The NLRB agreed with the union’s argument, finding that direct and immediate exercise of control over employees is not required to establish a joint employer relationship. Instead, a joint employer relationship may now be found if an employer exercises either direct or indirect control over some of the essential terms and conditions of employment. Moreover, joint employer status may be established even if the putative employer only possesses potential control over some of the essential terms and conditions of employment and has never actually exercised that control.

This standard reverses long held precedent that the determination of joint employer status focused on the actual exercise of control over employees, requiring that a joint employer’s exercise of control be “direct and immediate” rather than “limited and routine.” Such direct and immediate control typically meant that power over the essential terms and conditions of employment (i.e., wages, hours, hiring, firing, discipline, and direction of work) had to exist and be exercised by a putative employer before a finding of joint employer status was possible.

This new standard for evaluating joint employer status has broad implications for both prime contractors and subcontractors alike because, as the dissenting members of the NLRB pointed out in a scathing dissent, the majority’s decision “leaves employees, unions, and employers in a position where there can be no certainty or predictability regarding the identity of the ‘employer.’” Under BFI Newby Island Recyclery, a prime contractor now faces potential joint employer status with its subcontractors by, among other things:

  • Directing the number of workers to be supplied;
  • Managing scheduling, seniority, and/or overtime;
  • Assigning work; and/or
  • Determining the manner and method of work performance.

A prime contractor engaging in such actions, or simply reserving the authority to do so, now faces potential liability for labor law violations committed by subcontractors.

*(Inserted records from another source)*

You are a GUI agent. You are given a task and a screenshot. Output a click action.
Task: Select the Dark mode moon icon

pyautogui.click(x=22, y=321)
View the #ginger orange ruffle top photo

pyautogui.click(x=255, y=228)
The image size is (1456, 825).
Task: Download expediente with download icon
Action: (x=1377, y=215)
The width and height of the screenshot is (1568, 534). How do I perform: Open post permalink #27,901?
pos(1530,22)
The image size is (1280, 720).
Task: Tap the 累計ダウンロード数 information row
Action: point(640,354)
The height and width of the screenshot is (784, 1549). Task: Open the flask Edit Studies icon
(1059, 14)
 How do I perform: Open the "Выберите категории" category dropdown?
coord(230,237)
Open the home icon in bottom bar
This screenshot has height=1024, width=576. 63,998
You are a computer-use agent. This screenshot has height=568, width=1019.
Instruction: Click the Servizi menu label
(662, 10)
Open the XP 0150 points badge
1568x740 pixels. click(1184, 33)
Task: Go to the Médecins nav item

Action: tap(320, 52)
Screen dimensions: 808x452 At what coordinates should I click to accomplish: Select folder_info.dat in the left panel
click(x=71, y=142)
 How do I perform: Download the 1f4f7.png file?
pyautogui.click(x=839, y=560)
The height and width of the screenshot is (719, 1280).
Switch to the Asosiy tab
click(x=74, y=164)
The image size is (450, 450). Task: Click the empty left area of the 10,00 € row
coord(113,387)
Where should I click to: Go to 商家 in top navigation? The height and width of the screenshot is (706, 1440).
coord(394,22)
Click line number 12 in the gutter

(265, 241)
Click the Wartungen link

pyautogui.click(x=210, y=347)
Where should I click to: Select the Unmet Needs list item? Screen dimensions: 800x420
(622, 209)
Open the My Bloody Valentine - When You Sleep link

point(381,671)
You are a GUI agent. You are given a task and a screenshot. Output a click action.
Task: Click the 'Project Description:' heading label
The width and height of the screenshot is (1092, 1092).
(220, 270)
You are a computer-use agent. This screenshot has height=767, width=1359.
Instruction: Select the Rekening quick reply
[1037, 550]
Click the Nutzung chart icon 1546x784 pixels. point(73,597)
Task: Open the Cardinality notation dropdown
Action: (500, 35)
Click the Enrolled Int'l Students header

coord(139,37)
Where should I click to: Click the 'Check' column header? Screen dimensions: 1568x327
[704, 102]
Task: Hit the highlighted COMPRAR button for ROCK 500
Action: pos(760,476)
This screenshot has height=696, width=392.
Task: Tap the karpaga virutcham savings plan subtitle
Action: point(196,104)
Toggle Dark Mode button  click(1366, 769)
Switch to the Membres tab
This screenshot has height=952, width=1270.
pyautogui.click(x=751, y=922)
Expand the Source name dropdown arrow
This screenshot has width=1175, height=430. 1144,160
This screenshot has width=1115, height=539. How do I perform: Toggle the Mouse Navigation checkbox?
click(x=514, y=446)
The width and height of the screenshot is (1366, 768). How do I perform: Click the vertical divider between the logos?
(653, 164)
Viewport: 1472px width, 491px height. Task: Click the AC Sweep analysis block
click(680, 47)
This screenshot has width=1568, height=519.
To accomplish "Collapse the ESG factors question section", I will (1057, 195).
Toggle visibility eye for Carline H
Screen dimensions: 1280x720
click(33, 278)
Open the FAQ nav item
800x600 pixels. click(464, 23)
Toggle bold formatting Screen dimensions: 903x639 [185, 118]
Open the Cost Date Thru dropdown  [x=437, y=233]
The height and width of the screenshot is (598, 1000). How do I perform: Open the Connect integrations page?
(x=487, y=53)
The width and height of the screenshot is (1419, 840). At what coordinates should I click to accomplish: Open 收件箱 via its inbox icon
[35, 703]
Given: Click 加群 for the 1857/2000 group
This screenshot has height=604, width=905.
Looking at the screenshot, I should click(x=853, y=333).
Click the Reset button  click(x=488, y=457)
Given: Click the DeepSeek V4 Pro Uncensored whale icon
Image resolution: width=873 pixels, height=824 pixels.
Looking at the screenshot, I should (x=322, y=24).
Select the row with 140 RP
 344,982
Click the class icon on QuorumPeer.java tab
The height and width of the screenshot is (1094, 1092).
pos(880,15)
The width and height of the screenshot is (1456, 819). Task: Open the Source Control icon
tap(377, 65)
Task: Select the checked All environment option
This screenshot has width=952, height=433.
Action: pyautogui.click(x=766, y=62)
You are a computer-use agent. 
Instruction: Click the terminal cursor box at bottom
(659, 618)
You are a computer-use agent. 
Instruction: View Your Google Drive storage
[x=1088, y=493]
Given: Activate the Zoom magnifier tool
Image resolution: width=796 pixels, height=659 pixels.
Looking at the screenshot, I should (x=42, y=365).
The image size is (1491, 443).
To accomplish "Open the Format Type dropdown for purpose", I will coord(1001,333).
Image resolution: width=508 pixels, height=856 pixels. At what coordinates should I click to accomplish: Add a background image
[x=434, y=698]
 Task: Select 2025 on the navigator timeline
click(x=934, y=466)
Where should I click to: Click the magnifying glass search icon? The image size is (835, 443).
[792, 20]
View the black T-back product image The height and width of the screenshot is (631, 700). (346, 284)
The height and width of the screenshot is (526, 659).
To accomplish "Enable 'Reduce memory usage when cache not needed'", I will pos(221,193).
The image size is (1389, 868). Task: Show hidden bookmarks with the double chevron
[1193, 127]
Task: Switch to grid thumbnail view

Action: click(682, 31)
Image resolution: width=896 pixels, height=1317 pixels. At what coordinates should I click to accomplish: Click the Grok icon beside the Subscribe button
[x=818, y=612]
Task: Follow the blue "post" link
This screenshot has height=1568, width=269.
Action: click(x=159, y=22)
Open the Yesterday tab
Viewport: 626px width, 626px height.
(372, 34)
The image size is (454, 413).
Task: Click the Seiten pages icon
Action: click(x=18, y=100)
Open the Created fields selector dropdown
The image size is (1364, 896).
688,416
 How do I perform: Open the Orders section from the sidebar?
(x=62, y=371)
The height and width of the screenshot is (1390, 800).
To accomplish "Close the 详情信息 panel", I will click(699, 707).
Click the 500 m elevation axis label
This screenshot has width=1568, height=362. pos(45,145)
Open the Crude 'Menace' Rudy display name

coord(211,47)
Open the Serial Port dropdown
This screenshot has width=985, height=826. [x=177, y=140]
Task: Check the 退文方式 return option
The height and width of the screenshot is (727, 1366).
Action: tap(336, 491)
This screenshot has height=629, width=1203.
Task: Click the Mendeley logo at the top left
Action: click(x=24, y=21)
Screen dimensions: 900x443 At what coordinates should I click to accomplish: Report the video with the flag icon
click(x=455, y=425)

It may also be more difficult to defeat union petitions for representation on a theory of joint employer status, meaning that prime contractors may be tangled in negotiations with unions representing subcontractor employees, adding compliance and other associated costs to already strained margins.

Subcontractors also have cause to be concerned as prime contractors may attempt to exert more control over subcontractor activity to ensure that subcontractors’ operations conform to the prime contractor’s policies and operations. Alternatively, rather than facing unknown liability, many prime contractors may feel compelled to simply perform much of the work that previously would have been subcontracted out.

The NLRB’s decision provides little guidance as to what types of arrangements between businesses will not be subject to joint employer liability and such parameters will likely not be known until further cases are litigated in years to come. In the interim, contractors should be prepared to carefully evaluate their sub and prime contractor arrangements for the risk of joint employer liability and put processes and policies in place to defend against any potential claims.